Governo de Alagoas propõe loteria estadual para financiar combate à pobreza

O Governo de Alagoas encaminhou à Assembleia Legislativa um projeto de lei que propõe a criação de uma loteria estadual, com o objetivo de destinar os recursos arrecadados ao combate à pobreza e à redução das desigualdades sociais no estado. A iniciativa, divulgada pelo site Yogonet, busca ampliar o financiamento de programas sociais sem recorrer a aumentos de impostos, alinhando-se a tendências observadas em outras unidades da federação.

De acordo com a proposta, a loteria estadual será operada por meio de concessão à iniciativa privada, cabendo ao governo a fiscalização e a definição das regras. Os valores arrecadados, após descontados prêmios e custos operacionais, serão integralmente destinados ao Fundo Estadual de Combate e Erradicação da Pobreza, que financia ações nas áreas de saúde, educação, habitação e assistência social. A medida busca criar uma fonte de receita estável e previsível para políticas públicas de longo prazo, especialmente em um contexto de restrições orçamentárias.

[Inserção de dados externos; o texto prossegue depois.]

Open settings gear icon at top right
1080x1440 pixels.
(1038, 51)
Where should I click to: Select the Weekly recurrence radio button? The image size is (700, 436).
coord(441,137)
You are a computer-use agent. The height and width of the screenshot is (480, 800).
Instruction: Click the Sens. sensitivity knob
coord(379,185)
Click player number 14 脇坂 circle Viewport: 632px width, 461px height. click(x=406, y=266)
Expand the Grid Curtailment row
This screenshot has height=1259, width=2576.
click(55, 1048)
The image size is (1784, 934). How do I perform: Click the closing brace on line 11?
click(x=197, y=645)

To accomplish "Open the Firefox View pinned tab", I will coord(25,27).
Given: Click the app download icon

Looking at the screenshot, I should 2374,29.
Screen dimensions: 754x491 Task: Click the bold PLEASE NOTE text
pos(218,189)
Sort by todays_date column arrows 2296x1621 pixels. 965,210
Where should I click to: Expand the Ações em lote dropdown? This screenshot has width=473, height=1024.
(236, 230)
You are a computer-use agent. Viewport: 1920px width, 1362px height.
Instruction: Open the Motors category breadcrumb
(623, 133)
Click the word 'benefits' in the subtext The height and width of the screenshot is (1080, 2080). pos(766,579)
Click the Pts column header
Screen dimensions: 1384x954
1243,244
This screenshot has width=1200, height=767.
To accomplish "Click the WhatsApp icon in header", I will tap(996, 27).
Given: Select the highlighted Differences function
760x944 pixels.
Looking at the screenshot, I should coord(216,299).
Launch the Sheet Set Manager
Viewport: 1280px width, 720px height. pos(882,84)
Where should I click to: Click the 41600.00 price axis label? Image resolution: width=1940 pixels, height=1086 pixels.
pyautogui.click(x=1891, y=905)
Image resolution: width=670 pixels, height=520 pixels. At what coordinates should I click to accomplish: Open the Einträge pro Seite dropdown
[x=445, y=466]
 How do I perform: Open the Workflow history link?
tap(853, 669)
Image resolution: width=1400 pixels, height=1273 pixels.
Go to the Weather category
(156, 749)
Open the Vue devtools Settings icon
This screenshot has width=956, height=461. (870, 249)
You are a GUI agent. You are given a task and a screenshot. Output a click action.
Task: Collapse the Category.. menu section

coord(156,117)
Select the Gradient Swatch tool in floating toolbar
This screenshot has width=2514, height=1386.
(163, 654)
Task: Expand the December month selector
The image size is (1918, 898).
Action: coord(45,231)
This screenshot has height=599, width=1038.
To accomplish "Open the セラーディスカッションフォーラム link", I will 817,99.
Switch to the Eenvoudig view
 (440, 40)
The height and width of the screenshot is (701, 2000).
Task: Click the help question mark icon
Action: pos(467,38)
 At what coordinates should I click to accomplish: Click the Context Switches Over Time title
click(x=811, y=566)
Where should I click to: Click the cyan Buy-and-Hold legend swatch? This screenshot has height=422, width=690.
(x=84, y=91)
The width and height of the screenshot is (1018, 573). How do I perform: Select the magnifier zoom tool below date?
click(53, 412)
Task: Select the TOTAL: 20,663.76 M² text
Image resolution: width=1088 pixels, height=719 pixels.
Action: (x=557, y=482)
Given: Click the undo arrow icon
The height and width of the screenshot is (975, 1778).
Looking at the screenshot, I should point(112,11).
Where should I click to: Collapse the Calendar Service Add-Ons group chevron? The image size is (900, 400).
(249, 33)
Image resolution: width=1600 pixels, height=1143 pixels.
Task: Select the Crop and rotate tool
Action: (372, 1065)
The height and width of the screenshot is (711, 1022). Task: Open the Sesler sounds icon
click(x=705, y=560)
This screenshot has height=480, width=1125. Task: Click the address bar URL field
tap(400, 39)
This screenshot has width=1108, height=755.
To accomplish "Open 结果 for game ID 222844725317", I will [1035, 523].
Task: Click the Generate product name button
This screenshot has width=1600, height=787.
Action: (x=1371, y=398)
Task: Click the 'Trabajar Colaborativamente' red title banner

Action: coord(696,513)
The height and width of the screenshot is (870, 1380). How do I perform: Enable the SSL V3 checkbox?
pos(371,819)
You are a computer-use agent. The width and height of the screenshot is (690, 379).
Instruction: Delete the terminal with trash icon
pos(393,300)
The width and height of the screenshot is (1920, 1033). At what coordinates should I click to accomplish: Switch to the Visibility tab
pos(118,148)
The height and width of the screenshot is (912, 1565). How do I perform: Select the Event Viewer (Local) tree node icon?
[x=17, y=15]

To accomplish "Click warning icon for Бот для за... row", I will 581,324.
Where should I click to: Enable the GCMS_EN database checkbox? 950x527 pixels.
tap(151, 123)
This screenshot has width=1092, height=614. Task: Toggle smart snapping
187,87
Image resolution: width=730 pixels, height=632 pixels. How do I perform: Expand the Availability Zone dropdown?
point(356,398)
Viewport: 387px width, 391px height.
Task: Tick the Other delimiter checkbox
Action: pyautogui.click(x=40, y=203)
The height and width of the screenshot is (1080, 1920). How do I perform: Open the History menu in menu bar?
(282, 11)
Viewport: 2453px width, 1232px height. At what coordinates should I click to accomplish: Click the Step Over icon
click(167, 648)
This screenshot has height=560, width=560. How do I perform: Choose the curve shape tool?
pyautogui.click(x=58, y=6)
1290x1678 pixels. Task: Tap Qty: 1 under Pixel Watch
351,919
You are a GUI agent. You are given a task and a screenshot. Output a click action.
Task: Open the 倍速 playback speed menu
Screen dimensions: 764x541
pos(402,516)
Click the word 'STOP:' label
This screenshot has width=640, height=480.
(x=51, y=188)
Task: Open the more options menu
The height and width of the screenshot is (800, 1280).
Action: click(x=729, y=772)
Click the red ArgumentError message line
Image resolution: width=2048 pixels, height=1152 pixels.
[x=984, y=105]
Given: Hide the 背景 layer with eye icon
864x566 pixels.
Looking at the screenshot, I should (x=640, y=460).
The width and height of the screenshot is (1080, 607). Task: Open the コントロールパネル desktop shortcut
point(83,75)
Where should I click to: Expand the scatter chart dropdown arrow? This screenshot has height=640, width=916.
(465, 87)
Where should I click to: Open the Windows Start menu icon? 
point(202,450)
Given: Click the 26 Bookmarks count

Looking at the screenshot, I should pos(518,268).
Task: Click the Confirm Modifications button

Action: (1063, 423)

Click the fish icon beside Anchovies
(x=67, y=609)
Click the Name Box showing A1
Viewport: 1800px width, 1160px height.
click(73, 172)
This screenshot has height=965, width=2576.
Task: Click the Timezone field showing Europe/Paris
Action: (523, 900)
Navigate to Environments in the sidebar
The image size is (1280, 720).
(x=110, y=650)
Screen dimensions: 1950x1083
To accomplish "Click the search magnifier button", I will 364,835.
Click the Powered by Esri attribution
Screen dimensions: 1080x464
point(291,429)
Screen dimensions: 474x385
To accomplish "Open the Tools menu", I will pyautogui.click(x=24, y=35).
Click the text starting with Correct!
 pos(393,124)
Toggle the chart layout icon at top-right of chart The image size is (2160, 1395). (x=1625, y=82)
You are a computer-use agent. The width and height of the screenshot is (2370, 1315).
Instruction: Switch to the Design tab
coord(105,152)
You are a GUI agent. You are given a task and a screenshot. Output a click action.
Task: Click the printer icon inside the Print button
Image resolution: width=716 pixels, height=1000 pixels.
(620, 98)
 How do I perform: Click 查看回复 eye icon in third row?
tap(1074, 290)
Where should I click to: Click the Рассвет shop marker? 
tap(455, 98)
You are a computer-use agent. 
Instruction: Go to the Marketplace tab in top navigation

Panorama político e econômico

A proposta chega em um momento de debate acirrado sobre o financiamento de políticas sociais no Brasil. Estados como Rio de Janeiro, São Paulo e Minas Gerais já adotaram modelos semelhantes, com resultados variados. Em Alagoas, a medida é vista como uma alternativa para ampliar investimentos sem onerar contribuintes, mas também levanta questionamentos sobre a dependência de receitas de jogos de azar e os potenciais impactos sociais. O projeto tramita em regime de urgência na Assembleia Legislativa, onde deve enfrentar debates entre parlamentares da base governista e da oposição, que pedem maior transparência na destinação dos recursos e garantias de que o combate à pobreza será priorizado.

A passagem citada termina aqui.